I mean, if we were to prove something involving even numbers, we take the even number as $2n$, and not $n$ with its definition.

We represent the even number algebraically while in the previous case, we only use definitions for our proof.

So, my final question is:

Why some proofs work out only with definitions while others don't?

Thanks in advance!

Every proof, if you dig sufficiently deep, is of the form "some set of definitions/assumptions" $\implies$ "some statement". — Michal Adamaszek, Feb 14 '23 at 08:43
No; for the proof we assume that $\sqrt 2$ exists. We want to prove that it is not rational, and thus we assume that it is rational i.e. that there are two integers $a,b$ such that... — Mauro ALLEGRANZA, Feb 14 '23 at 08:46
in that particular proof you assumed $\sqrt{2}$ to be a rational number only to later conclude that it leads to contradiction, hence $\sqrt{2}$ cannot be a rational number. — hteica, Feb 14 '23 at 08:48
And also , we use that we can assume that $a$ and $b$ are coprime which is crucial for the final contradiction.. To be honest , I do not understand what exactly is the question. — Peter, Feb 14 '23 at 08:50
@MichalAdamaszek, but I want to know why some proofs require just definitions and assumptions whereas others(like I mentioned) require some sort of algebraic treatment(like we define an even number as $2n$. — PandaScientist, Feb 14 '23 at 08:51
It is a trivial fact that an even number $a$ can be written as $a=2n$ with integer $n$ because an even number is divisible by $2$ by definition. — Peter, Feb 14 '23 at 08:54
@Peter, I get your point but I'm not asking that. I'm trying to ask why such algebraic treatment is not given to fractions in lowest terms. We just state that $a/b$ is in lowest terms but does mere stating that gives us the desired result? — PandaScientist, Feb 14 '23 at 08:59
A slight remark : $a$ and $b$ could also be negative, but in this case we can multiply them with $-1$ to get a positive representation. And (as pointed out below) , we can then divide $a$ and $b$ by $gcd(a,b)$. Then, we have the desired representation of positive coprime integers we need. If $\sqrt{2}$ is rational, such a representation must exist because it exists for every positive rational number. And then , we show that $a$ and $b$ must be even and are done. — Peter, Feb 14 '23 at 09:08
Not sure what the question is. Of course the definition of the terms involved matter.. But it is sometimes hard to distinguish a definition from a theorem. Here, for instance, it is a definition that a rational number is the quotient of two integers, but it is a theorem that such a quotient can be written in least terms. That is certainly a statement that requires a proof...you can't just declare it to be true. Is that what you are asking? — lulu, Feb 14 '23 at 09:18
@PandaScientist We do not just state that $a/b$ is in lowest terms. We know, from the properties of rational numbers, that for each rational number $x$, there exists some pair of coprime inegers $a,b$ such that $x=a/b$. We know this because we can prove it. — 5xum, Feb 14 '23 at 09:29
@lulu This statement is so trivial that we do not actually need to prove it, unless we want to completely formalize the proof. — Peter, Feb 14 '23 at 09:51

score 2 · Answer 1 · answered Feb 14 '23 at 08:44

2

The proof does not define $\sqrt{2}$ as a rational number. It assumes it to be a rational number. And the rationals are defined by $\mathbb Q := \{ \frac{a}{b}, a\in\mathbb Z, b\in\mathbb N \setminus \{0\} \}$ (or some other equivalent definitions). So the order is

Assume $\sqrt{2}$ was rational.
Then there are $a,b$ such that $\sqrt{2} = \frac{a}{b}$ (by definition of the rationals)
Conclude that this is a contradiction.

The third point is not a contradiction against the definition. It's a contradiciton against the assumption $(1)$.
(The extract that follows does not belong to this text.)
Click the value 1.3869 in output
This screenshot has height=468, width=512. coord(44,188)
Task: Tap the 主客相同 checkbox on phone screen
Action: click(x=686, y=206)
answered Feb 14 '23 at 08:44

mathquester

150

I agree it assumes $\sqrt{2}$ to be rational but we also use the definition of rational numbers later (for the contradiction) that $a$ and $b$ have to be coprime. So it involved defining terms,. – PandaScientist Feb 14 '23 at 08:48
@PandaScientist You may use the attribute of $a,b$ being coprimes without loss of generality. Because if you wouldn't, it would just add an extra step. Imagine $a,b$ not being coprime. Then shorten the fracture by $gcd(a,b)$. Now you have coprimes and can continue. The proof will be the same. – mathquester Feb 14 '23 at 08:52
So what you're trying to say that if we don't assume them to be coprime, then it will be an endless cycle of proofs with the same result? – PandaScientist Feb 14 '23 at 09:01
I have pointed out above that the coprime property is crucial, otherwise we would not arrive at a contradiction. – Peter Feb 14 '23 at 09:11
@PandaScientist No, you will end up in exact the same proof. Assume $\sqrt{2}=\frac{a}{b}$, but $a,b$ are not coprime. Let $g = gcd(a,b)$. Then $\frac{a}{b} = \frac{g\cdot a'}{g\cdot b'} = \frac{a'}{b'}$. Then $\sqrt{2} = \frac{a'}{b'}$. As you see, $\sqrt{2}$ is still a rational as assumed. Being not coprime doesn't change this property. Now you are at the point where the "old" proof starts. Nice thing about proof by contradiciton is that you just need to find one contradiction in a variety of a lot of possible ways to there. – mathquester Feb 14 '23 at 09:20

5xum · Accepted Answer · 2023-02-14T09:21:34.403

The proof assumes that $\sqrt{2}$ is a rational number, and from both that assumption and other known facts, concludes a contradiction.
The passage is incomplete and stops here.